La pauvre Ketty devint pâle comme la mort ; elle se doutait de ce que contenait le billet.

— Écoute, ma chère enfant, lui dit d’Artagnan, tu comprends qu’il faut que tout cela finisse d’une façon ou de l’autre ; milady peut découvrir que tu as remis le premier billet à mon valet, au lieu de le remettre au valet du comte ; que c’est moi qui ai décacheté les autres qui devaient être décachetés par M. de Wardes ; alors milady te chasse, et tu la connais, ce n’est pas une femme à borner là sa vengeance.

— Hélas ! dit Ketty, pour qui me suis-je exposée à tout cela ?

— Pour moi, je le sais bien, ma toute belle, dit le jeune homme ; aussi je t’en suis bien reconnaissant.

— Mais, enfin, que contient ce billet ?

— Milady te le dira.

— Ah ! vous ne m’aimez pas ! s’écria Ketty, et je suis bien malheureuse !

À ce reproche il y a une réponse à laquelle les femmes se trompent toujours ; d’Artagnan répondit de manière que Ketty demeurât dans la plus grande erreur.
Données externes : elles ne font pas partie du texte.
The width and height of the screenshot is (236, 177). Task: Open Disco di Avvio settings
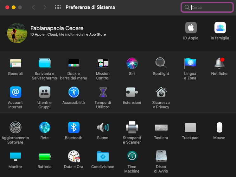pos(161,157)
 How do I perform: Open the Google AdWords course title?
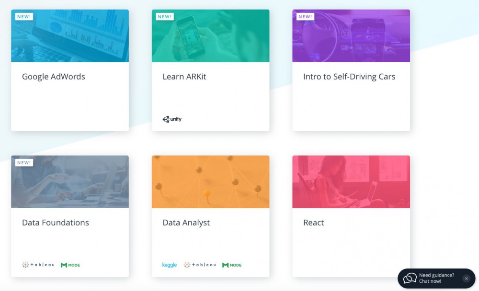point(54,77)

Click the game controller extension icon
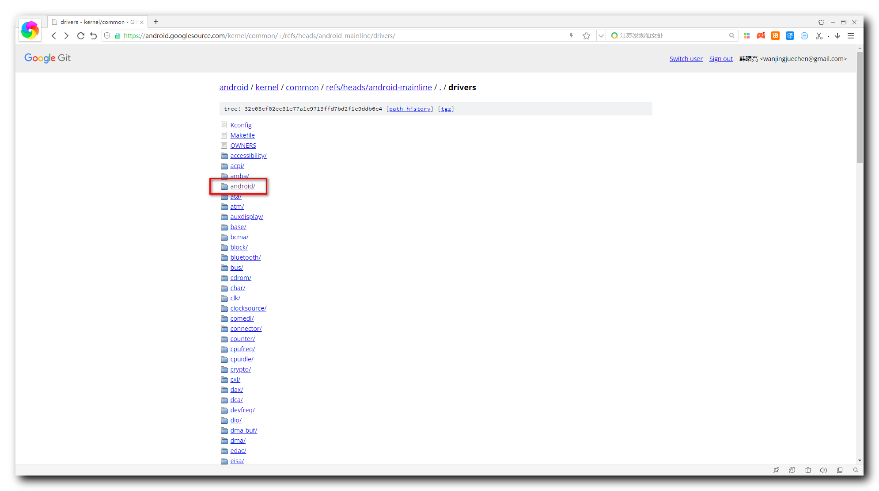[761, 36]
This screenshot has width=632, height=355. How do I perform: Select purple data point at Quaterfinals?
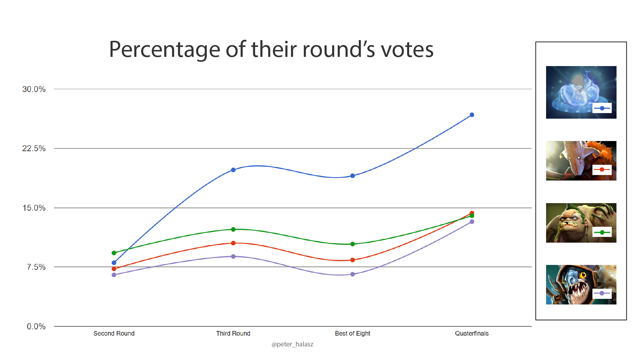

Cependant elle pleura beaucoup avant de se décider à remettre cette lettre à milady ; mais enfin elle se décida, c’est tout ce que voulait d’Artagnan.

D’ailleurs il lui promit que le soir il sortirait de bonne heure de chez sa maîtresse, et qu’en sortant de chez sa maîtresse il monterait chez elle. Cette promesse acheva de consoler la pauvre Ketty.